What to do
Each line in the records below, from the one that contains "Given: Select the Continue & Upgrade button" to the one that contains "Image resolution: width=1440", should be reproduced exactly, the first and last included.

The data
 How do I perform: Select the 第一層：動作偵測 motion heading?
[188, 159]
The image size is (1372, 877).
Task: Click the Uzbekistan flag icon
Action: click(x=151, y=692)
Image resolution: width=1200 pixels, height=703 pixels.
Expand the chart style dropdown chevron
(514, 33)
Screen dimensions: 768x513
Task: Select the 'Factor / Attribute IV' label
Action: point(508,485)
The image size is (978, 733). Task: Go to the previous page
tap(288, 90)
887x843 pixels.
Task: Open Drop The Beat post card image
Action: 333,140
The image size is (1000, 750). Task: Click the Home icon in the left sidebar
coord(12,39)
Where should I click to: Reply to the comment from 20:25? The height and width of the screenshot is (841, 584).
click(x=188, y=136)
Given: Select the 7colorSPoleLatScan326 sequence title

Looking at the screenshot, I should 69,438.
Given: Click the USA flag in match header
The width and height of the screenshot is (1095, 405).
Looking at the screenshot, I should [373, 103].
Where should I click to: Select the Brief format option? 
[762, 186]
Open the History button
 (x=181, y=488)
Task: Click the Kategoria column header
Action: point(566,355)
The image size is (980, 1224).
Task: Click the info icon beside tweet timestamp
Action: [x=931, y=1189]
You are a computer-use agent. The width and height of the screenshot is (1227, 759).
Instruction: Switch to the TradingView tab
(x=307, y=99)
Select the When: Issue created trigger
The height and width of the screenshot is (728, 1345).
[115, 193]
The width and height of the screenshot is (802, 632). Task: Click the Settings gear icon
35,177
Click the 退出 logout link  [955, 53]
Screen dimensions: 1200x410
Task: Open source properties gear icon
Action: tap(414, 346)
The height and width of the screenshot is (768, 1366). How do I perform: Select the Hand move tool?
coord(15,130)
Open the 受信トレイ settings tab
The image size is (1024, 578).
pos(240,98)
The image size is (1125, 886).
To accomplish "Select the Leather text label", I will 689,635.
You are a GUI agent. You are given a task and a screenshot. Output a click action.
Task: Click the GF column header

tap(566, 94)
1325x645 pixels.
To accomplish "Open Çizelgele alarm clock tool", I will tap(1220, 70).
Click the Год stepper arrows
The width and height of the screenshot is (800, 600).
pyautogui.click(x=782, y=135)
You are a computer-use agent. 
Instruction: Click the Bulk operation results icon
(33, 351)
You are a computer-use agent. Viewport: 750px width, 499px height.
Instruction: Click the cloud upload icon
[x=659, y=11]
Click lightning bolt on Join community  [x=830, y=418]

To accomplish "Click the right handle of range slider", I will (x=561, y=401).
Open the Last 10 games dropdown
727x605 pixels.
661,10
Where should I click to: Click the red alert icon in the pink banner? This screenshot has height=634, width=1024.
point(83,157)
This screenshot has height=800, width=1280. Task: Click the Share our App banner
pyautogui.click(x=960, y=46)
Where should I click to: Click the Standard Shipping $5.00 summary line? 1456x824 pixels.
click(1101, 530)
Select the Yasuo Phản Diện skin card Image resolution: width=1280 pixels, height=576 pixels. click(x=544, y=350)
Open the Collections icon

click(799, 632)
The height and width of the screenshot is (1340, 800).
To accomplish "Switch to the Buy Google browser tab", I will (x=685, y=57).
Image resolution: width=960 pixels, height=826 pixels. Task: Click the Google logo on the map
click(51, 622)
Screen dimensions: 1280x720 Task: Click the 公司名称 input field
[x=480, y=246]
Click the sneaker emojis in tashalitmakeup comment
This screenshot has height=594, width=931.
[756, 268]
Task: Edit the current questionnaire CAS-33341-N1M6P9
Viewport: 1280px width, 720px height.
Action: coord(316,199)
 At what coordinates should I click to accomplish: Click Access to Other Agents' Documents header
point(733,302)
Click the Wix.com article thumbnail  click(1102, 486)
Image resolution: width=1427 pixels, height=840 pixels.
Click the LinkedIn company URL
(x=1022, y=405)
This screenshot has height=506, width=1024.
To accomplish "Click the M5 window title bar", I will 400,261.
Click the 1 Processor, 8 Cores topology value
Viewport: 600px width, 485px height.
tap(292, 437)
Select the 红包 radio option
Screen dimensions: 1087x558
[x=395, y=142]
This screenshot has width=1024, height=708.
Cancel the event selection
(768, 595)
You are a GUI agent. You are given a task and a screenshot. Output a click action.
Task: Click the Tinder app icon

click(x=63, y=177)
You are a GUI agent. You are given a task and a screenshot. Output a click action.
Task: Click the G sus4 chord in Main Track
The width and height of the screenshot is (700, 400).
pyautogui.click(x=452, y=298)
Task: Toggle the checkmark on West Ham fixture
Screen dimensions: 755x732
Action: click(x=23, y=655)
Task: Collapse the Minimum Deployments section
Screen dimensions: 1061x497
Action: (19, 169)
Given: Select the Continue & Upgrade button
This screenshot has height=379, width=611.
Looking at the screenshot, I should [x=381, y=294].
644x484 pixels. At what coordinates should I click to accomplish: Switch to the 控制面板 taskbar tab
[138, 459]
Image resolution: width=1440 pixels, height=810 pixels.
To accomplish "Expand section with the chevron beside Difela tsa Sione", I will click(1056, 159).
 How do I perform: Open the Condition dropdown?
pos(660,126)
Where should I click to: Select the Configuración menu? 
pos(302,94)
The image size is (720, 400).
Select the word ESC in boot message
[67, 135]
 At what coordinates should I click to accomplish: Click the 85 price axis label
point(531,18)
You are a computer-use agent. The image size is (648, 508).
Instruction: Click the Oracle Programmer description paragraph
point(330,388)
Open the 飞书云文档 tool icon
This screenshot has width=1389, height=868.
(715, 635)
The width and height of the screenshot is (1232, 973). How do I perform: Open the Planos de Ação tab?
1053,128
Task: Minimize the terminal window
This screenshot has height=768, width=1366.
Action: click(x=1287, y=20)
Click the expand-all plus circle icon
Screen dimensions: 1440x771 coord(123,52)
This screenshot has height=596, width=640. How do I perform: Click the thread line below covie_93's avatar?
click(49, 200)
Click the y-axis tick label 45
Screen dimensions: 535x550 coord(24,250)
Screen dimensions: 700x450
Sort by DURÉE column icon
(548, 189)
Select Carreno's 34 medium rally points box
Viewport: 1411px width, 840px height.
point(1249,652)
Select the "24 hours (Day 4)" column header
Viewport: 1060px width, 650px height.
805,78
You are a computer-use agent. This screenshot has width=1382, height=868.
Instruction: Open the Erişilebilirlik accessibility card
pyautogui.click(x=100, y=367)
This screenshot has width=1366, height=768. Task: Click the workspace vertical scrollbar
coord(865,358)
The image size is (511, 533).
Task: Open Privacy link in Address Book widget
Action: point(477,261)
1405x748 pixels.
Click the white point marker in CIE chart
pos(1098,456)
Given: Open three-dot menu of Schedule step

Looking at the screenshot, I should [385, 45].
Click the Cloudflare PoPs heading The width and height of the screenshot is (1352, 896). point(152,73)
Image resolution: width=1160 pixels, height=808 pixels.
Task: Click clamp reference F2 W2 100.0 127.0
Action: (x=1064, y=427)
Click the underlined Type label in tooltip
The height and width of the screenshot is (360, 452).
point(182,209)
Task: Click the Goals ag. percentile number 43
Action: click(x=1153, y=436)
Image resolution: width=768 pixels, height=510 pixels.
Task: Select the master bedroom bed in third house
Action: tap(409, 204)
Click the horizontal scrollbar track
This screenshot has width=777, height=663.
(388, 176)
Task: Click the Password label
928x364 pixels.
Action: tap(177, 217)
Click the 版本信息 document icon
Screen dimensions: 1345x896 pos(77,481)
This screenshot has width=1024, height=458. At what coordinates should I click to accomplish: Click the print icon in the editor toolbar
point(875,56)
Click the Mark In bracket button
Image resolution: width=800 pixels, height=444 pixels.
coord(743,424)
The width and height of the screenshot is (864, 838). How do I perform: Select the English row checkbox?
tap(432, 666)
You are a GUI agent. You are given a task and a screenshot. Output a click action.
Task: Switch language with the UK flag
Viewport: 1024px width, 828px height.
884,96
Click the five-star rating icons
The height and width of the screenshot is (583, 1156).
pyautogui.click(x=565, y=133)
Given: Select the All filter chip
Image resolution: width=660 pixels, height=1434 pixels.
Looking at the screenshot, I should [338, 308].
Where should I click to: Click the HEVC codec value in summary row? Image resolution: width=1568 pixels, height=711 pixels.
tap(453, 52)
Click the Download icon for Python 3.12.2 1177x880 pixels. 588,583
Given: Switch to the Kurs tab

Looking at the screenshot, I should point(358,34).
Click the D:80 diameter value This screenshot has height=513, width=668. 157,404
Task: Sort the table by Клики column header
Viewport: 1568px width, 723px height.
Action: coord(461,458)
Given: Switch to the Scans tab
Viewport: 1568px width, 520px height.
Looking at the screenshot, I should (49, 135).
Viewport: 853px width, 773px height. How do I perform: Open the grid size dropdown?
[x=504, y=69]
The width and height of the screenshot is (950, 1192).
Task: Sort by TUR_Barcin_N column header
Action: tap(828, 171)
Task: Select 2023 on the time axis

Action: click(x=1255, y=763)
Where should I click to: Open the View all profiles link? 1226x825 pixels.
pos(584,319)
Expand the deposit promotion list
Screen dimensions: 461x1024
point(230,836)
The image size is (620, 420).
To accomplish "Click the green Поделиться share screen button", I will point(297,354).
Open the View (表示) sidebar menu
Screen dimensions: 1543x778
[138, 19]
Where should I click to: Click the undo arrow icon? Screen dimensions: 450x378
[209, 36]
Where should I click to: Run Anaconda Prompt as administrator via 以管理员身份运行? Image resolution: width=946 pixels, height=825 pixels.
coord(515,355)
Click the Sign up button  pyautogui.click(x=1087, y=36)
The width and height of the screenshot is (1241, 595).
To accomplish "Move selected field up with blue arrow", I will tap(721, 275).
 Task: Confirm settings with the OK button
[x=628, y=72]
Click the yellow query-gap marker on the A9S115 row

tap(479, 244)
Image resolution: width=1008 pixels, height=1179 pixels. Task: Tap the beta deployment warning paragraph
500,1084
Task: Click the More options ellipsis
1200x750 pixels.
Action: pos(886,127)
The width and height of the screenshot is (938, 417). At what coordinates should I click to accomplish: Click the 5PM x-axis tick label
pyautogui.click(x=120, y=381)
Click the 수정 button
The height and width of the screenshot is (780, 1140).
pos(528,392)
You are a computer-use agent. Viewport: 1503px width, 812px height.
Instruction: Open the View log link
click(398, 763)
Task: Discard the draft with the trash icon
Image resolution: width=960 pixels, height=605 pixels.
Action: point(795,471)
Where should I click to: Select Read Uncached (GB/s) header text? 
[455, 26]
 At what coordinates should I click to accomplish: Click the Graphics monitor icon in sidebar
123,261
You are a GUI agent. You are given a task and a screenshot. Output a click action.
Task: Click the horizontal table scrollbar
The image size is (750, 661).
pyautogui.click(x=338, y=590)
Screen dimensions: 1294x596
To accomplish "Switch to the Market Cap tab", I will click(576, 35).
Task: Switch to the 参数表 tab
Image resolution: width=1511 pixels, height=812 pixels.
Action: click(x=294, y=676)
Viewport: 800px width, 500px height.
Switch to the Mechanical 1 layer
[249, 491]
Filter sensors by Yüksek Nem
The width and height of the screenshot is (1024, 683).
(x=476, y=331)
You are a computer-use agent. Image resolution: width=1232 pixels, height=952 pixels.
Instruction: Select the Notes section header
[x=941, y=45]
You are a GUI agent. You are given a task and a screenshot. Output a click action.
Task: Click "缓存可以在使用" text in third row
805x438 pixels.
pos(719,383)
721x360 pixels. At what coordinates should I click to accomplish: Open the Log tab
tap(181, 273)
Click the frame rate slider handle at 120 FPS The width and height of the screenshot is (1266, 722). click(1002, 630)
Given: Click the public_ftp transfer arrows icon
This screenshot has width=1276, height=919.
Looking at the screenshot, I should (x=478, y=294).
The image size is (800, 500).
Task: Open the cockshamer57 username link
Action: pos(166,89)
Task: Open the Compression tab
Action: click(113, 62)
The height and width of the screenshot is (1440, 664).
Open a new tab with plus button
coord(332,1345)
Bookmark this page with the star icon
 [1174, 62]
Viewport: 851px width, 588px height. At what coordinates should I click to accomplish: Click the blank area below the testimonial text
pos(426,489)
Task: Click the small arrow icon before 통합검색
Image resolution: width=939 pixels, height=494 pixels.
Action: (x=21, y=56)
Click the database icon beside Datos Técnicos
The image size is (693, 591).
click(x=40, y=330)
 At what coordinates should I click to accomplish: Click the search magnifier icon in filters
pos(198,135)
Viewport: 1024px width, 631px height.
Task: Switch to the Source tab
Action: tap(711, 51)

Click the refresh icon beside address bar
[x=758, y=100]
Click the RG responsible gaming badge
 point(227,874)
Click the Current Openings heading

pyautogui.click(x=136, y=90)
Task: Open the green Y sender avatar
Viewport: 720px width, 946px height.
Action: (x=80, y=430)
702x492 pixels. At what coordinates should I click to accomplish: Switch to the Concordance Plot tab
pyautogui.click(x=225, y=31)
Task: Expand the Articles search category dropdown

Task solution
Given: Select the Continue & Upgrade button
This screenshot has height=379, width=611.
Looking at the screenshot, I should [x=381, y=294].
644x484 pixels. At what coordinates should I click to accomplish: Switch to the 控制面板 taskbar tab
[138, 459]
Image resolution: width=1440 pixels, height=810 pixels.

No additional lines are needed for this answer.